Not Happy With Your Parental Visitation Rights? How and When You Can Change Them
After a divorce, you may get stuck with a child visitation agreementthat you feel is unfair—leaving you with no visitation rights or very little time to see your children.
So how do you change your visitation agreement? It’s not impossible, but it’s not easy either. Here are a few things you need to know.
You need a very clear reason to change the original agreement.
Divorce proceedings are complicated cases that take a lot of time and energy in order to arrive at a final decision about very important matters. That means you need a really really good reason to change those agreements. You can’t simply revisit an agreement on a whim or because you merely feel it’s unfair. If you don’t have a clear, compelling reason why you want to change it, then the court won’t even bother with your case.
The best chance of changing your visitation agreement is by working amicably with your ex-spouse.
Given the court’s unlikeliness to change the original agreement, your best chance—beyond any other method—is to work with your ex-spouse. If possible, sit down and come to an agreement about how you want to change the visitation schedule. A court will send you to mediation anyway, so make an attempt to work things through with your spouse.
Your second best chance of changing your visitation agreement is your kids expressing the desire for more visitation time.
As long as your kids aren’t disrupting a more stable environment or walking into harm’s way, they will have more say about their circumstances as they get older. They may prefer more time with you, and a court will definitely take their wishes into consideration.

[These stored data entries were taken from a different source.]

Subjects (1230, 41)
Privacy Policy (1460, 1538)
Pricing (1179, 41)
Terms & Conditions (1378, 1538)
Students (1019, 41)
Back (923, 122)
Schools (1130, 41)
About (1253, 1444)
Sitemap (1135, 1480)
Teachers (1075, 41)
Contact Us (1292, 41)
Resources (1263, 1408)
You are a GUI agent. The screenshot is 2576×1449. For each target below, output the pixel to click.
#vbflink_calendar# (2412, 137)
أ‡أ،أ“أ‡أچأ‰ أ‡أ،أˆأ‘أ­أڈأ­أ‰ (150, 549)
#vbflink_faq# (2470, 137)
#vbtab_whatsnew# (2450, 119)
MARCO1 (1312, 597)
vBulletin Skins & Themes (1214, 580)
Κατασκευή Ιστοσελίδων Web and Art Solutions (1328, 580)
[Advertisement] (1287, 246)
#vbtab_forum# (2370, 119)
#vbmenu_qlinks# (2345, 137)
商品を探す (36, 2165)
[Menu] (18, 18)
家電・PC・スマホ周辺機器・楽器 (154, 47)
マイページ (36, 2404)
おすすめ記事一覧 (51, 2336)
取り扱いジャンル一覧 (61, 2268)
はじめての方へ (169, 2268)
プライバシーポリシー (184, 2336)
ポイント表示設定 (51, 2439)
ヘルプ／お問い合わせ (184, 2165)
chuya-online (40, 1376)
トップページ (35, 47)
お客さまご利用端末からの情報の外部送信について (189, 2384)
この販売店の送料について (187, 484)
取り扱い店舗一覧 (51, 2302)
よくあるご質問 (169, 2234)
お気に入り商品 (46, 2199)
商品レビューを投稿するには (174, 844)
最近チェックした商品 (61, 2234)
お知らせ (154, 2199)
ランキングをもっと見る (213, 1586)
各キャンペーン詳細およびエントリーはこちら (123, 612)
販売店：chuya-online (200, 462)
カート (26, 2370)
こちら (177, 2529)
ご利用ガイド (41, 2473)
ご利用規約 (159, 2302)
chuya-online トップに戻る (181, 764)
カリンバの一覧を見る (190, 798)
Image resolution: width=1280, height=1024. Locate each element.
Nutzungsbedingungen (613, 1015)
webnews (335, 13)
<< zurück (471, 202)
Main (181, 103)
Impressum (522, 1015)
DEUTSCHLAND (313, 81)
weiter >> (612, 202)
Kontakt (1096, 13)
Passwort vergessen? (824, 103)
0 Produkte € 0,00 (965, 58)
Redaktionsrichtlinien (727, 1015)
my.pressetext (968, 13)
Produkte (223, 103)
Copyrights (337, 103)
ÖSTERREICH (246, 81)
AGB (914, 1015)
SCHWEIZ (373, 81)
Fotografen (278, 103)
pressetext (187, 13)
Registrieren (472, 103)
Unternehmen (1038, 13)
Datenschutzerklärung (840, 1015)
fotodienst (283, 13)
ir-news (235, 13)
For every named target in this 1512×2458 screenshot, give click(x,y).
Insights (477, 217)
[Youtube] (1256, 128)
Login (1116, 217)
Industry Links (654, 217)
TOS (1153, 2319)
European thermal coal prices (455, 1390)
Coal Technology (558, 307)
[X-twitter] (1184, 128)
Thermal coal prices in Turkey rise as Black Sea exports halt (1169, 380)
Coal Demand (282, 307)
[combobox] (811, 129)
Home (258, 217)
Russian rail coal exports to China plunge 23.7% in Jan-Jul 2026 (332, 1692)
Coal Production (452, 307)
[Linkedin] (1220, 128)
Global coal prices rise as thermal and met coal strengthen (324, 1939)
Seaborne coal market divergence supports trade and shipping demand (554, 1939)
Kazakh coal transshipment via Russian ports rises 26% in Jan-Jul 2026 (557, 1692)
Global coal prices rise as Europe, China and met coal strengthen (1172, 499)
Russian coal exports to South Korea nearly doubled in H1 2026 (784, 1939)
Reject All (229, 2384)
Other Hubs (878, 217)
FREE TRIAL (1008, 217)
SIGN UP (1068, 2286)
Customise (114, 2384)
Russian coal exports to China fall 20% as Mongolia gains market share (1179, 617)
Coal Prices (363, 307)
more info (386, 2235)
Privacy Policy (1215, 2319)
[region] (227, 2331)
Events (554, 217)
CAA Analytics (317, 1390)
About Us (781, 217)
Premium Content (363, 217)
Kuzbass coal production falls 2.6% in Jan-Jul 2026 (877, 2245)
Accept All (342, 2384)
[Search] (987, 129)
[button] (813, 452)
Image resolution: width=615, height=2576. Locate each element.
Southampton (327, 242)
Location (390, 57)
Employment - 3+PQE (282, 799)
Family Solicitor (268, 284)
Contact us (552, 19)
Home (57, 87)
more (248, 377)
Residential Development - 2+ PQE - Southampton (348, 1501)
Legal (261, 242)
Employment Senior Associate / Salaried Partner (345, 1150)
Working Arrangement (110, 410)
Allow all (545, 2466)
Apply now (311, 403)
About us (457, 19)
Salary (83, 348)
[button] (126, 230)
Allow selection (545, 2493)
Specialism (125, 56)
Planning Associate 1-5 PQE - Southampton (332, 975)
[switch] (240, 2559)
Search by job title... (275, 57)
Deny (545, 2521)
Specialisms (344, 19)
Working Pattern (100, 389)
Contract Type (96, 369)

You generally need to wait at least two years before you can change a visitation agreement.
Short of rescuing your kids from a dangerous situation, courts generally don’t tend to consider changes to a visitation agreement until at least two years have passed. Your chance of changing an agreement will increase the longer you wait.
To change a visitation agreement with an uncooperative spouse, you need to demonstrate a clear “material change in circumstances.”
If your ex-spouse won’t cooperate, then you need to file a motion that outlines a clear change in circumstances. Without a clear reason to change the visitation agreement, you will likely not succeed.
Changes in circumstances that may lead to increased visitation for you include:
- Moving closer to your children—especially if you’ve moved from out of state to live closer to your children.
- Recovering from drug or alcohol addiction and proving that you’ve been sober for a long period of time.
- Moving to a residence that’s safer than where you lived before (such as a better quality home or a place where you now live by yourself instead of with volatile roommates).
- Breaking up with a significant other who posed a threat to the child.
- Showing that your ex-spouse may need extra help with your children, whether from an illness, injury, increased workload, or excessive travel.
- Demonstrating a significant change in income that shows you can take care of your children better when they visit.
- Showing that your increased visitation will lead to a more stable environment for your children.
- Demonstrating major visitation issues with the custodial parent such as a failure to respect existing agreements, keeping your children from communicating with you at all, or playing fast and loose with the rules.
If you feel you have a strong case, then you would need to take the following steps.
- Review your reason to change the visitation rights with your family law attorney. They will help council you about whether or not you have a good case. Don’t go it alone. If you do, you will likely waste time and money that leads to no change to your visitation rights.
- File a motion that gets served to your ex-spouse. The motion needs to detail the “best interests of the child” that’s leading you to request a change to the visitation agreement.
- Go through mediation. The court will most likely order you to do this before you enter legal proceedings. Again, a family law attorney is essential during this step.
- If mediation fails, then you will have a hearing during which you and your family law attorney will present your case to a judge. If your case is compelling enough, the judge will order a change to the visitation agreement.
As a final note, you may feel shy about challenging an existing visitation agreement. Don’t be shy! It’s always worth talking to a family law attorney if you suspect that you have a good reason to change the existing agreement. They will be able to tell you if the “best interest of the child” is significant enough to merit revisiting the agreement.